Exercise directions. Go through the following data and transcribe exactly the stretch of lines from the one holding "Task: Click the words 'bid form below:'" to the one holding "Given: Go to Sign in", both included.

Excerpted records.
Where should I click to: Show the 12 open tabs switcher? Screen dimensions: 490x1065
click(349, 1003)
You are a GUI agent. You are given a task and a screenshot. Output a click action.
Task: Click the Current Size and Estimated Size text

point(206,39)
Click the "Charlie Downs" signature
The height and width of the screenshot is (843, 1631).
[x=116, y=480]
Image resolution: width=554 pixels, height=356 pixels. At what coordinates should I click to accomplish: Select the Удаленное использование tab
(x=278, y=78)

==

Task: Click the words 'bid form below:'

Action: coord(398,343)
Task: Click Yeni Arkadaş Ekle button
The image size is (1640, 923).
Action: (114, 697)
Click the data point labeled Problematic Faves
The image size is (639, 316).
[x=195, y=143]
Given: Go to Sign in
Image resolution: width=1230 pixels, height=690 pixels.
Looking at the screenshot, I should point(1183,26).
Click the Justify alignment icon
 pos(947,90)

* * *

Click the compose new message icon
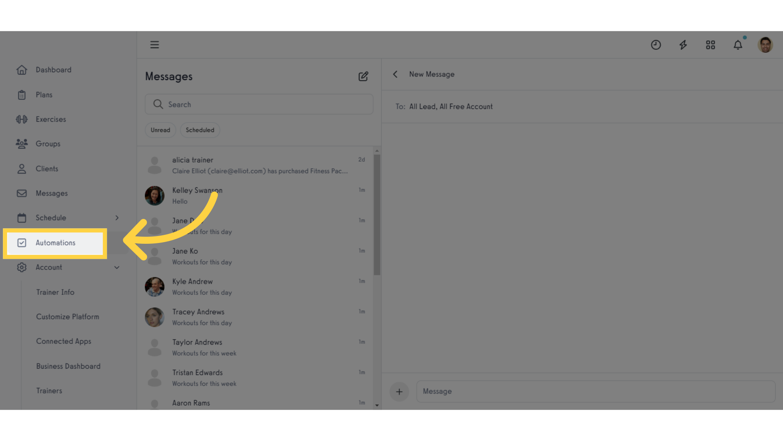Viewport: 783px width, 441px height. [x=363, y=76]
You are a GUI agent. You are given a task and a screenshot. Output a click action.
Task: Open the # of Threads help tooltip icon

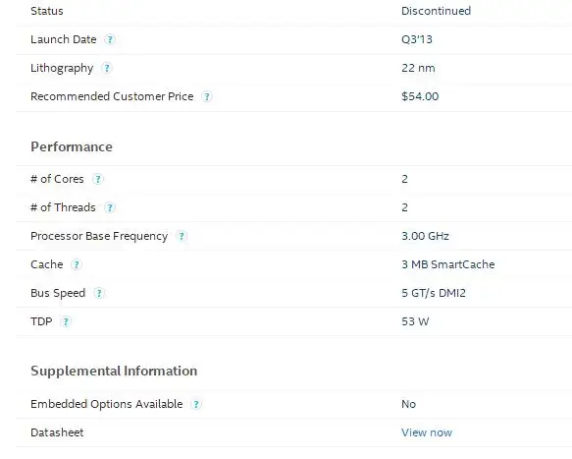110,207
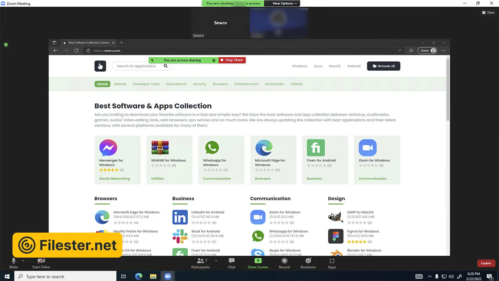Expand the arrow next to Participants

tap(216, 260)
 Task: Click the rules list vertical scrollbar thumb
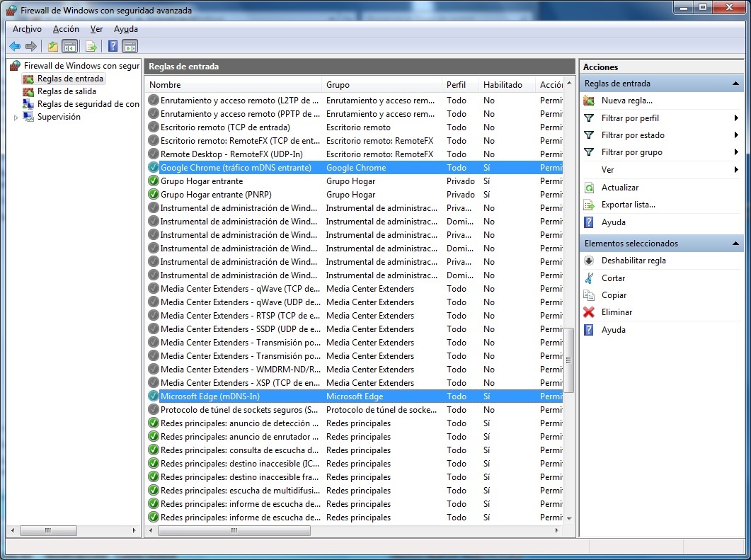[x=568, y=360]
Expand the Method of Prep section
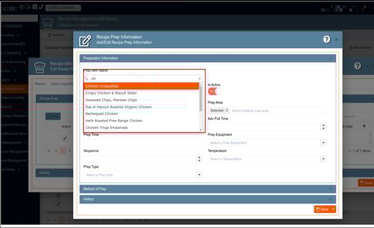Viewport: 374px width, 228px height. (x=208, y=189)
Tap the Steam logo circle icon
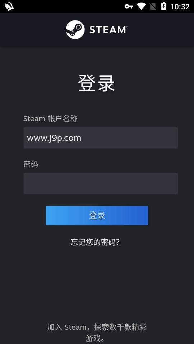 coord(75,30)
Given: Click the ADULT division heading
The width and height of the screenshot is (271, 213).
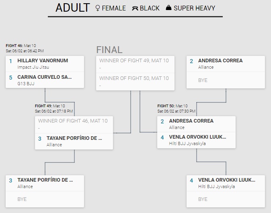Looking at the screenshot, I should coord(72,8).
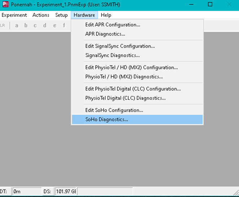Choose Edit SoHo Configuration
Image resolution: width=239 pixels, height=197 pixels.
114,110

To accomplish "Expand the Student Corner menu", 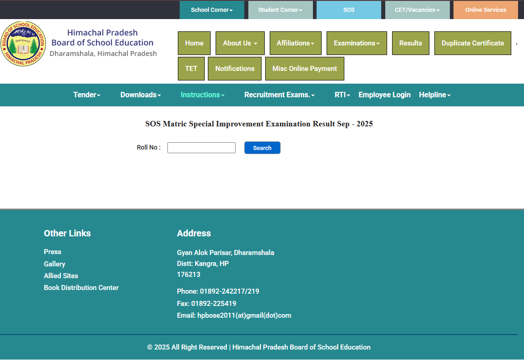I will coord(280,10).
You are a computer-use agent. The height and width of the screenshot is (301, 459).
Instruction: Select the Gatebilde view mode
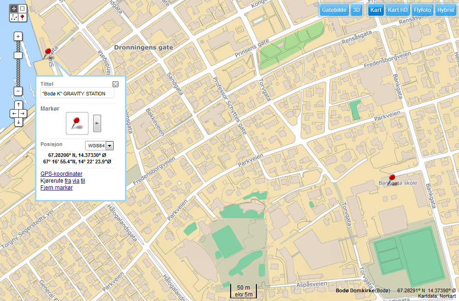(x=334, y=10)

Response.
Task: Click the words 'bid form below:'

Action: coord(398,343)
Task: Click Yeni Arkadaş Ekle button
The image size is (1640, 923).
Action: (114, 697)
Click the data point labeled Problematic Faves
The image size is (639, 316).
[x=195, y=143]
Given: Go to Sign in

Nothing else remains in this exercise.